Page text
This question based on the answer of my question yesterday.
To solve my problem, Jean-François Corbett suggested a Levenshtein distance approach. Then I found this code somewhere to get Levenshtein distance percentage.
Public Function GetLevenshteinPercentMatch( _
ByVal string1 As String, ByVal string2 As String, _
Optional Normalised As Boolean = False) As Single
Dim iLen As Integer
If Normalised = False Then
string1 = UCase$(WorksheetFunction.Trim(string1))
string2 = UCase$(WorksheetFunction.Trim(string2))
End If
iLen = WorksheetFunction.Max(Len(string1), Len(string2))
GetLevenshteinPercentMatch = (iLen - LevenshteinDistance(string1, string2)) / iLen
End Function
'********************************
'*** Compute Levenshtein Distance
'********************************
Public Function LevenshteinDistance(ByVal s As String, ByVal t As String) As Integer
Dim d() As Integer ' matrix
Dim m As Integer ' length of t
Dim N As Integer ' length of s
Dim i As Integer ' iterates through s
Dim j As Integer ' iterates through t
Dim s_i As String ' ith character of s
Dim t_j As String ' jth character of t
Dim cost As Integer ' cost
' Step 1
N = Len(s)
m = Len(t)
If N = 0 Then
LevenshteinDistance = m
Exit Function
End If
If m = 0 Then
LevenshteinDistance = N
Exit Function
End If
ReDim d(0 To N, 0 To m) As Integer
' Step 2
For i = 0 To N
d(i, 0) = i
Next i
For j = 0 To m
d(0, j) = j
Next j
' Step 3
For i = 1 To N
s_i = Mid$(s, i, 1)
' Step 4
For j = 1 To m
t_j = Mid$(t, j, 1)
' Step 5
If s_i = t_j Then
cost = 0
Else
cost = 1
End If
' Step 6
d(i, j) = WorksheetFunction.Min( _
d(i - 1, j) + 1, d(i, j - 1) + 1, d(i - 1, j - 1) + cost)
Next j
Next i
' Step 7
LevenshteinDistance = d(N, m)
End Function
What I have now is a code that finds exact duplicates in one column,
Dim duplicate(), i As Long
Dim delrange As Range, cell As Long
Dim shtIn As Worksheet, Shtout As Worksheet
Dim numofrows1
dim numofrows2
dim j as long
Set shtIn = ThisWorkbook.Sheets("process")
Set Shtout = ThisWorkbook.Sheets("output")
x = 2
y = 1
Set delrange = shtIn.Range("h1:h30000") 'set your range here
ReDim duplicate(0)
'search duplicates in 2nd column
For cell = 1 To delrange.Cells.Count
If Application.CountIf(delrange, delrange(cell)) > 1 Then
ReDim Preserve duplicate(i)

Written task 1
Copy the Levenshtein forum post word for word, between "This question based" and "string2 = UCase$(WorksheetFunction.Trim(string2))", inclusive.
Written task 2
Answer these questions from the Levenshtein forum post:
(a) Who suggested a Levenshtein distance approach to the poster's problem?
(b) Which worksheet is assigned to shtIn?
(c) What range is set as delrange?
Written task 3
In one to three sentences, explain how Step 5 of the LevenshteinDistance function in the Levenshtein forum post decides whether cost is 0 or 1.

Recorded information
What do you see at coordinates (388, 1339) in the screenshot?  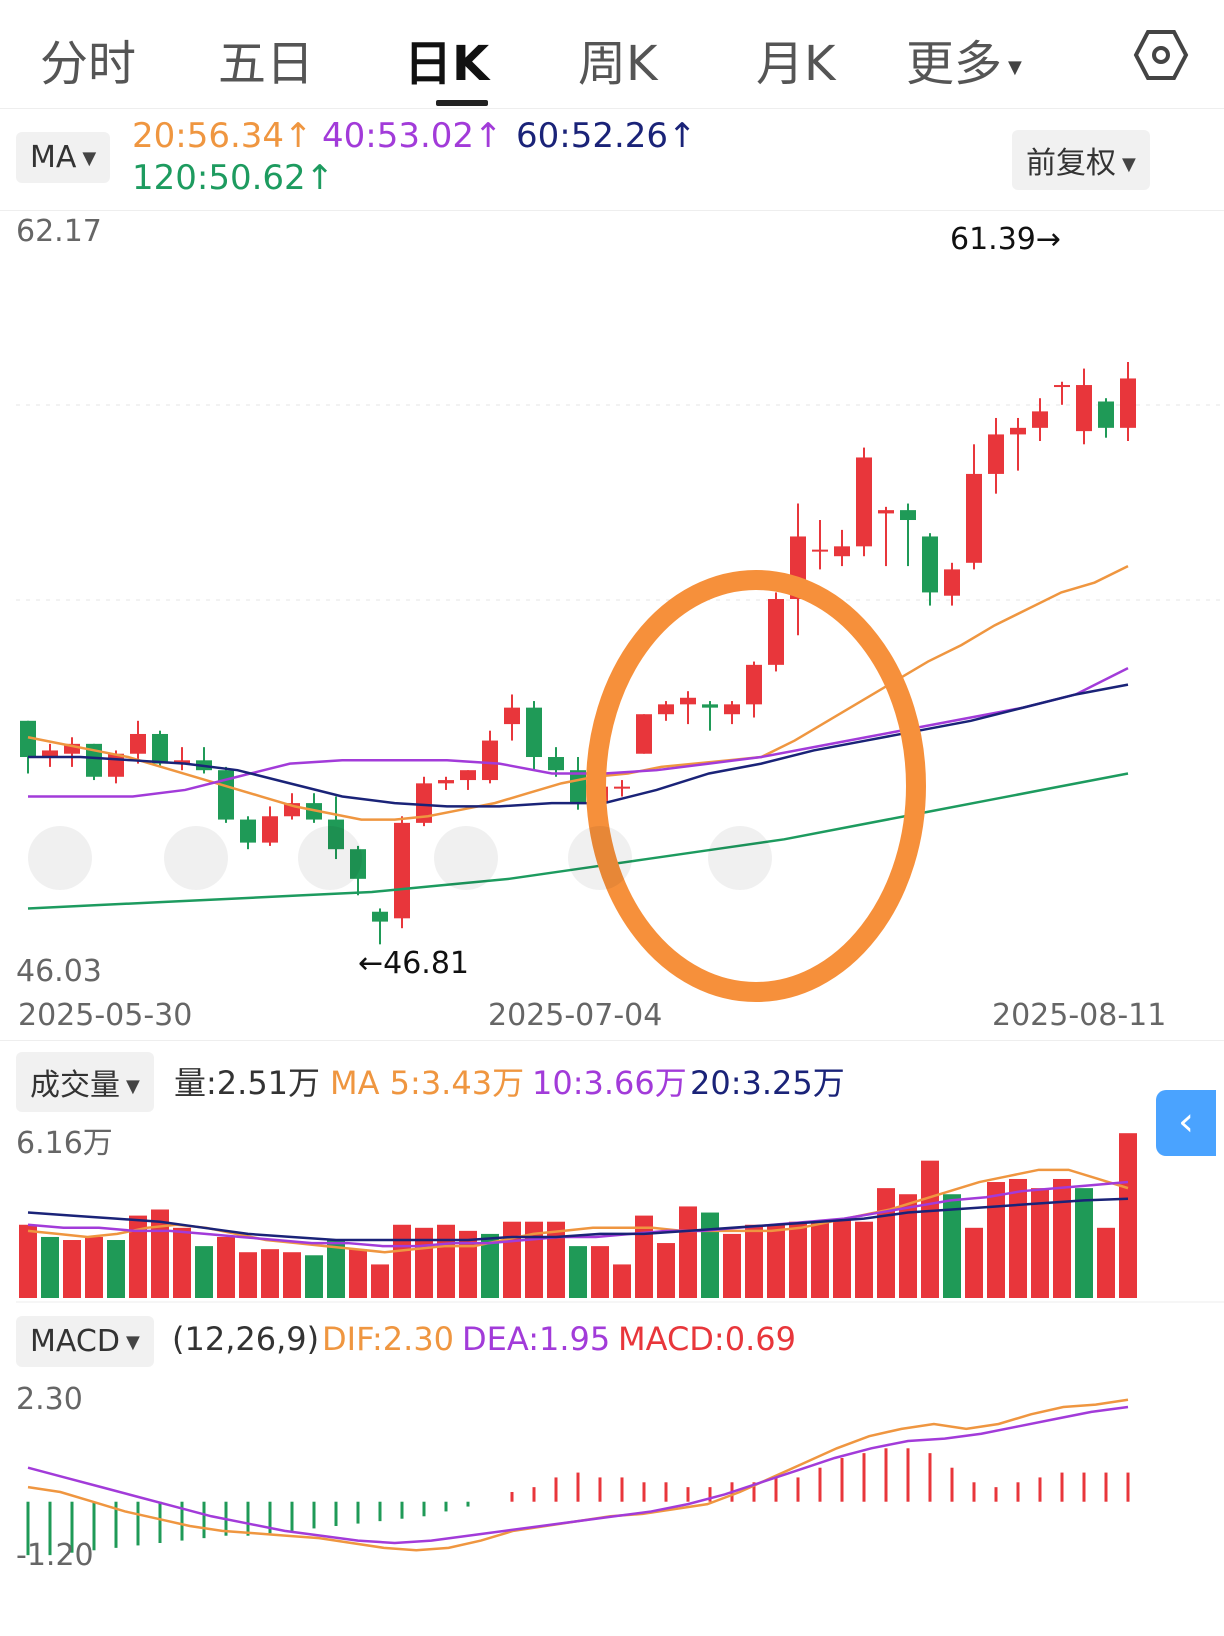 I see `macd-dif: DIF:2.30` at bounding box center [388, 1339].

Exercise solution 1
This question based on the answer of my question yesterday.
To solve my problem, Jean-François Corbett suggested a Levenshtein distance approach. Then I found this code somewhere to get Levenshtein distance percentage.
Public Function GetLevenshteinPercentMatch( _
ByVal string1 As String, ByVal string2 As String, _
Optional Normalised As Boolean = False) As Single
Dim iLen As Integer
If Normalised = False Then
string1 = UCase$(WorksheetFunction.Trim(string1))
string2 = UCase$(WorksheetFunction.Trim(string2))

Exercise solution 2
(a) Jean-François Corbett suggested it.
(b) The worksheet named "process" is assigned to shtIn.
(c) The range h1:h30000 on shtIn is set as delrange.

Exercise solution 3
Step 5 compares s_i, the ith character of s, with t_j, the jth character of t. If the two characters are equal, cost is set to 0. Otherwise cost is set to 1.